First symbol is an event type, + means that a new device was added. It is immediately followed by an USB driver name and unit number, which are umass0 in this case. Generally, you can consult man page for a driver name, like man umass, to get more information on the topic.

There might be more output from devd:

!system=DEVFS subsystem=CDEV type=CREATE cdev=pass2
!system=DEVFS subsystem=CDEV type=CREATE cdev=da0
!system=GEOM subsystem=DEV type=CREATE cdev=da0

This tells us that two more cdevs were created - a direct access device (da), which you are surely familiar with and SCSI passthrough device (pass), which gets created for every SCSI device in the system.
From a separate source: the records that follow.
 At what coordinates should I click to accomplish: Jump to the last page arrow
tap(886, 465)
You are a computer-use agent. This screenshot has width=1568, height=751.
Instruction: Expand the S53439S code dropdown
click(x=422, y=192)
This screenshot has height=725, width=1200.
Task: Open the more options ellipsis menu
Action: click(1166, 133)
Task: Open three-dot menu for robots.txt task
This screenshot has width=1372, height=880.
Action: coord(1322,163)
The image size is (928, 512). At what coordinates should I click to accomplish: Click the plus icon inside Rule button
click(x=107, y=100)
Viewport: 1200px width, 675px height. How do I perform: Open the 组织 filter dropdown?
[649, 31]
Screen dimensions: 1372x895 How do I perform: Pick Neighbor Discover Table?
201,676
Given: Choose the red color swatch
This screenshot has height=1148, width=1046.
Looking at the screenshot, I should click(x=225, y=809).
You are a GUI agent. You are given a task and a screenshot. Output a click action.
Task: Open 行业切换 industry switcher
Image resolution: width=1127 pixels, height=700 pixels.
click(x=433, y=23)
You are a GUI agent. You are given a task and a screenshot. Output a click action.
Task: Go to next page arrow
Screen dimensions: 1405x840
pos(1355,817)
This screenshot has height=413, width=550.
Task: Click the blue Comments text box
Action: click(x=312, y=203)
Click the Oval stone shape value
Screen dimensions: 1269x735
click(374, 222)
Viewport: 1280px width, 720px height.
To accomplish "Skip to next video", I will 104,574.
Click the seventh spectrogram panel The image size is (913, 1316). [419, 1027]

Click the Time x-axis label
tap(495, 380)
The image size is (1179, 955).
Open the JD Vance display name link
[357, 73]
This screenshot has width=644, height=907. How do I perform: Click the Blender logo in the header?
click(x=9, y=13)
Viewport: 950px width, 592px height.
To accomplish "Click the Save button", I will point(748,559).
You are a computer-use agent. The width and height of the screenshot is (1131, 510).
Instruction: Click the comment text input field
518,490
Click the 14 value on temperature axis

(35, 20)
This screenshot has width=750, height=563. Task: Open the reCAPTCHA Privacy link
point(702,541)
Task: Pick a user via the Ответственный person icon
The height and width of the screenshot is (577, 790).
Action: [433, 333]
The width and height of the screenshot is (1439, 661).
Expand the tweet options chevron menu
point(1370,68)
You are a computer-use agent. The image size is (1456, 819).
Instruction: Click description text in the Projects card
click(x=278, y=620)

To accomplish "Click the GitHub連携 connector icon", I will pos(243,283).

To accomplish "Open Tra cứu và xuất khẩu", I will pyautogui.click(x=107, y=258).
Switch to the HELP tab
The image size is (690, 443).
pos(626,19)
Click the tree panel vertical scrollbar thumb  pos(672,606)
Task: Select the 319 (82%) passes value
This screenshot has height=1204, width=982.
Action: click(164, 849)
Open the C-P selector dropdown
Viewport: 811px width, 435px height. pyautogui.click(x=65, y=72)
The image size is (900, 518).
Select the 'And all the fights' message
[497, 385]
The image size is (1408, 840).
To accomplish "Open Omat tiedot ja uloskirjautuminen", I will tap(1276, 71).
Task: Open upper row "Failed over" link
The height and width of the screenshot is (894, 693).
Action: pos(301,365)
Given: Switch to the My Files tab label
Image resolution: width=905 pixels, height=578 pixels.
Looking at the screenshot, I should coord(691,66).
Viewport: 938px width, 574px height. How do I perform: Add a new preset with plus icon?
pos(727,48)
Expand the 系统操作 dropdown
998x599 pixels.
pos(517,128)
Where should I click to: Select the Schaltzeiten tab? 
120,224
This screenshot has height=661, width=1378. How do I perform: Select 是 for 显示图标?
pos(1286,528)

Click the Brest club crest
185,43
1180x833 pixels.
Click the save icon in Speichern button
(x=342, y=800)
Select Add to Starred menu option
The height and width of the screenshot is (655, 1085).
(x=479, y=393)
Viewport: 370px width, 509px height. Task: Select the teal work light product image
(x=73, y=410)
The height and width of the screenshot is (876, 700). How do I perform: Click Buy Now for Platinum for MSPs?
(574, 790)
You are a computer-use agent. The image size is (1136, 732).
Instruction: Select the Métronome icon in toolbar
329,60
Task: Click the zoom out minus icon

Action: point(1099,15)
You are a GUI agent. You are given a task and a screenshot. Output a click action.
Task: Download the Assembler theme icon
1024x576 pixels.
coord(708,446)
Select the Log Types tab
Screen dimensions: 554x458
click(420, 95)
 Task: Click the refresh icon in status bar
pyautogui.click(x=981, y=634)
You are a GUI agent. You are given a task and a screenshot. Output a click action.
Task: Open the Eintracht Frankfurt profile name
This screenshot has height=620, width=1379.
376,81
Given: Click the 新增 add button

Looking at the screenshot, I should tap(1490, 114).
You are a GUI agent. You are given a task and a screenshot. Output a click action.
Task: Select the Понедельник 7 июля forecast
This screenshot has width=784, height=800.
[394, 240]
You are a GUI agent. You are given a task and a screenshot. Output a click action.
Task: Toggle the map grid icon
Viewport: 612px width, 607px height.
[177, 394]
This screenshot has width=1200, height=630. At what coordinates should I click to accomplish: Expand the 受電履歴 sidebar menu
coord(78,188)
The da0 we get there is a device we are looking for, but we can’t find out which added device it belongs to yet. The last event reports that GEOM object named da0 have been created and ready to be queried. We will cover GEOM later.

Events like these:

!system=DEVFS subsystem=CDEV type=CREATE cdev=diskid/DISK-blablabla
!system=GEOM subsystem=DEV type=CREATE cdev=diskid/DISK-blablabla

are reported when GEOM detects a filesystem label and creates corresponding cdevs for it. See glabel man page.

camcontrol

Now we need to query SCSI layer to set correspondence between umass0 and da0. First, I'll present the method using command line tool camcontrol. Calling camcontrol devlist -b will produce a list of active SCSI bus adapters:

# camcontrol devlist -b
scbus0 on ahcich0 bus 0
scbus1 on ahcich1 bus 0
scbus2 on umass-sim0 bus 0
...

In this list we need to find a scbus unit which umass-sim device is attached to. The unit number of an umass-sim device (0 in this case) should be the same as umass' one we are looking for.

Now, camcontrol devlist gives us peripherial device names attached to every scbus:

# camcontrol devlist
<ST9250315AS 0002SDM1>         at scbus0 target 0 lun 0 (ada0,pass0)
<MATSHITA DVD-RAM U880AS 1.21> at scbus1 target 0 lun 0 (pass1,cd0)
<JetFlash Transcend 4GB 8.07>  at scbus2 target 0 lun 0 (da0,pass2)
...

From this we can finally find out the unit number of the SCSI direct access driver, which can then be used to query USB stick's filesystem type with fstyp and mount it.


Now let's look on how to obtain this information programmatically. The code presented here was adapted from camcontrol's source, /usr/src/sbin/camcontrol/camcontrol.c. First, parse the input data:

int req_unit;

if(argc < 2)
{
    printf("not enough arguments\n");
    return 1;
}

res = sscanf(argv[1], "umass%d", &req_unit);
if(!res || res==-1)
{
    printf("bad usb driver name\n");
    return 1;
}

Since we are working with umass devices only, the only information we need is its unit number, which is parsed using sscanf.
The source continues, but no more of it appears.